Against the wishes of family and friends, she entered hospital service in 1862. Soon after beginning work in Baltimore, Margaret travelled to Lexington, arriving just before the invasion of Gen. Kirby Smith’s army. A few weeks after the Confederate army lost possession of the town, Margaret ventured on to St. Louis, where she worked in the hospitals of Jefferson Barracks. After spending two days in the Barracks, she wrote:

"…I shall never be satisfied till I get right into a hospital, to live till the war is over. If you are constantly with the men, you have hundreds of opportunities and moments of influence in which you can gain their attention and their hearts, and do more good than in any missionary field…” (Memorial of Margaret E. Breckinridge, p. 50.)

From St.
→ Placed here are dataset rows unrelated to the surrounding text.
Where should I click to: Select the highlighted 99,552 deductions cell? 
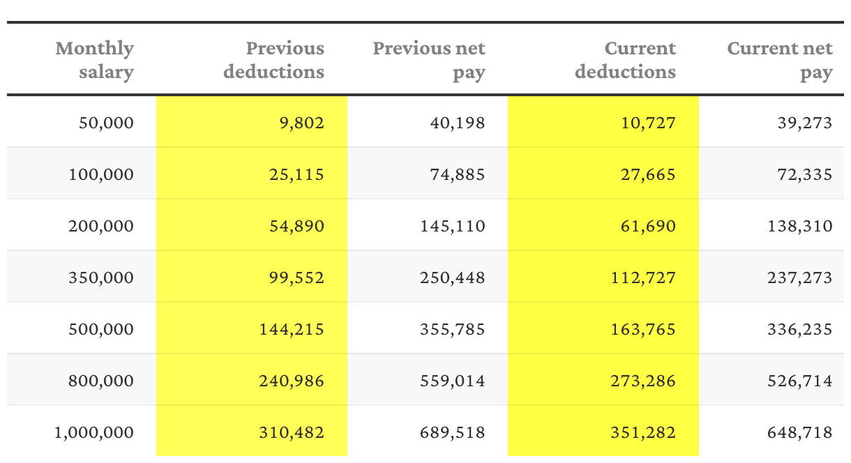pyautogui.click(x=252, y=277)
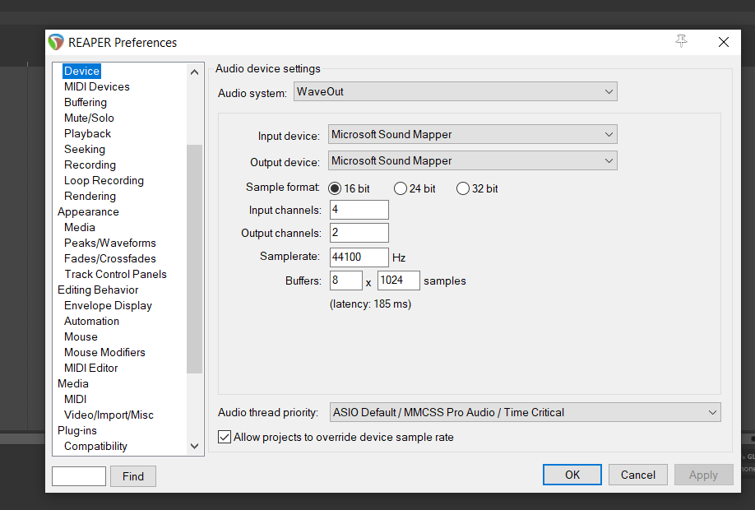This screenshot has height=510, width=755.
Task: Click the Find button
Action: [132, 475]
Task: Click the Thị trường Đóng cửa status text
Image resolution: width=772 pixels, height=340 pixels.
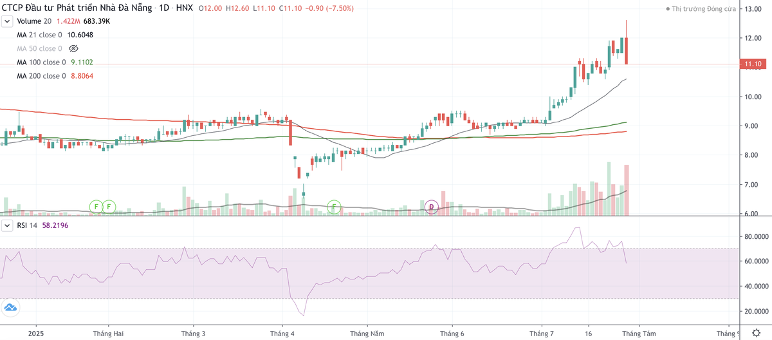Action: pos(703,9)
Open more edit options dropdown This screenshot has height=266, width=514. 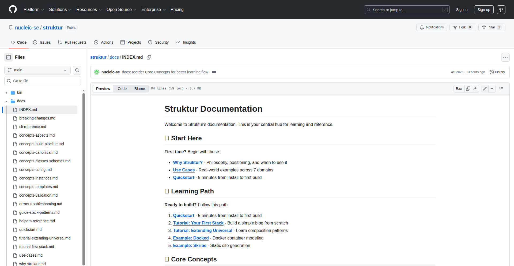[x=492, y=89]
Louis she completed two trips on hospital barges, transporting sick and wounded soldiers up and down the Mississippi River, before falling ill several weeks later. Struggling for a year through sickness and exhaustion, Margaret always intended to return to her post on the hospital boats. However, upon hearing that her brother-in-law, Col. Peter A. Porter, had been killed in battle, she rushed to comfort her family, embarking on a trip which proved too strenuous. She died shortly after arriving in Niagara Falls on July 27, 1864.

Samuel Fisher Tenney (1840-1926)

Samuel Fisher Tenney served in the Confederate army in Virginia and North Carolina. A devout Presbyterian, Tenney was ordained as a minister after the war. His son, Samuel Mills Tenney (1871-1939), founded the Historical Foundation of the Presbyterian and Reformed churches, which served as the archives of the southern stream of the Presbyterian Church in the United States.
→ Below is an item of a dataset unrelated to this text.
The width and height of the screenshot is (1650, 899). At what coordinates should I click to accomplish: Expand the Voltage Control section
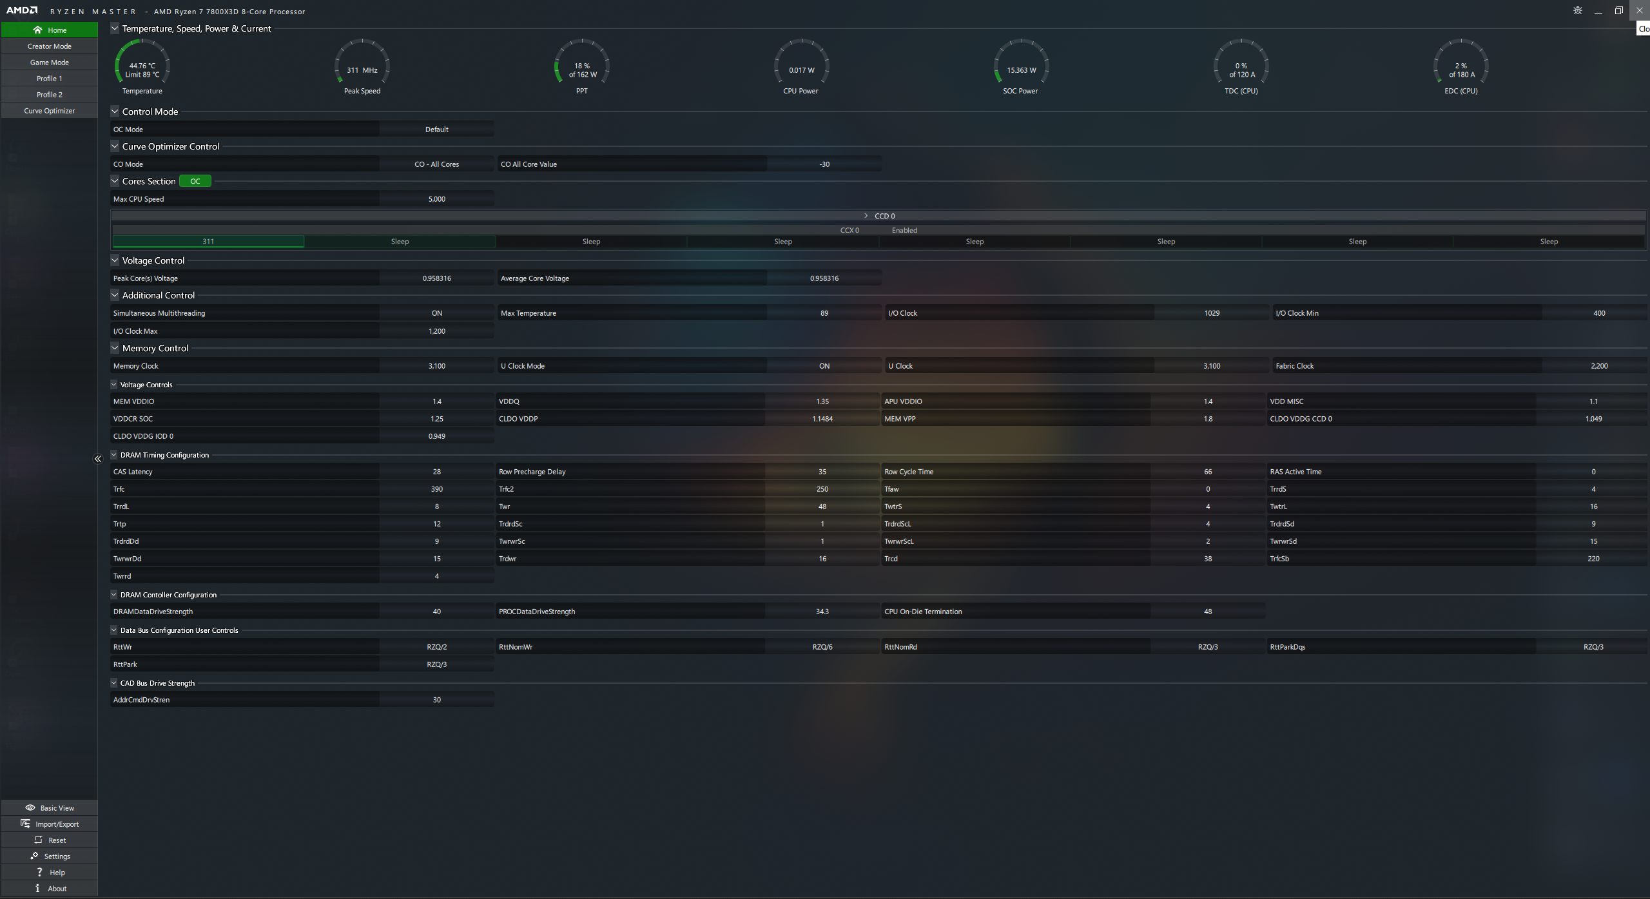coord(114,259)
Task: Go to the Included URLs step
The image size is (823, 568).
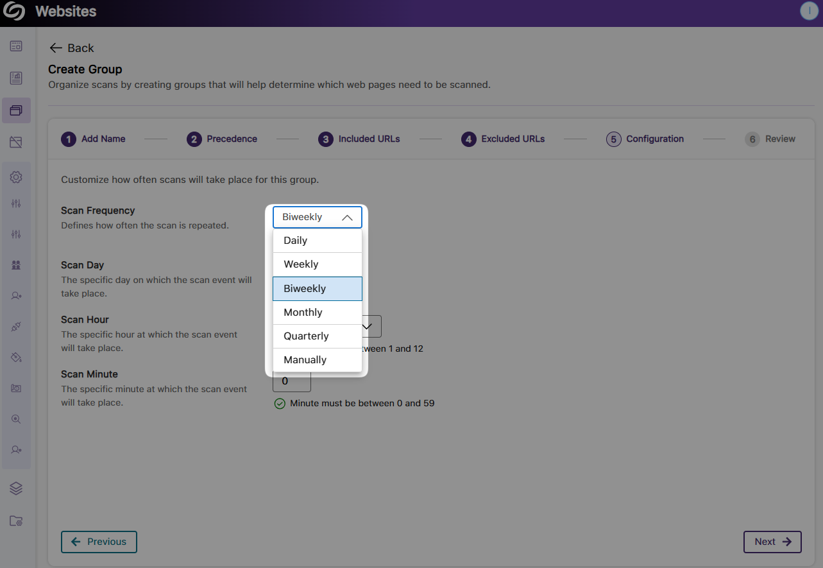Action: (359, 139)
Letter written to Samuel Fisher Tenney from Atlanta, the Confederacy, by E. Rainey, asking Tenney’s help contacting the captain of the Athens Guard. E. Rainey to Samuel Fisher Tenney, 1861, Tenney Family Papers.

“Stonewall” Jackson (1824-1863)

As a boy, Thomas Jonathan “Stonewall” Jackson was known for his gravity and sobriety of manner, and as an adult, for his tenacity and strategic genius. What is less well known is that he was a devout Presbyterian. While living in Lexington, Kentucky in the 1850s, he was seen every Sunday at the First Presbyterian Church. In 1857, he married Mary Morrison, the daughter of a prominent Presbyterian minister, and they had one child.

"Stonewall” Jackson, engraving (New York: Johnson, Fry & Co., Publishers, 1866). View full image.

John R. Richardson, The Christian Character of General Stonewall Jackson (Weaverville, N.C.: The Southern Presbyterian Journal Company, ca. 1943).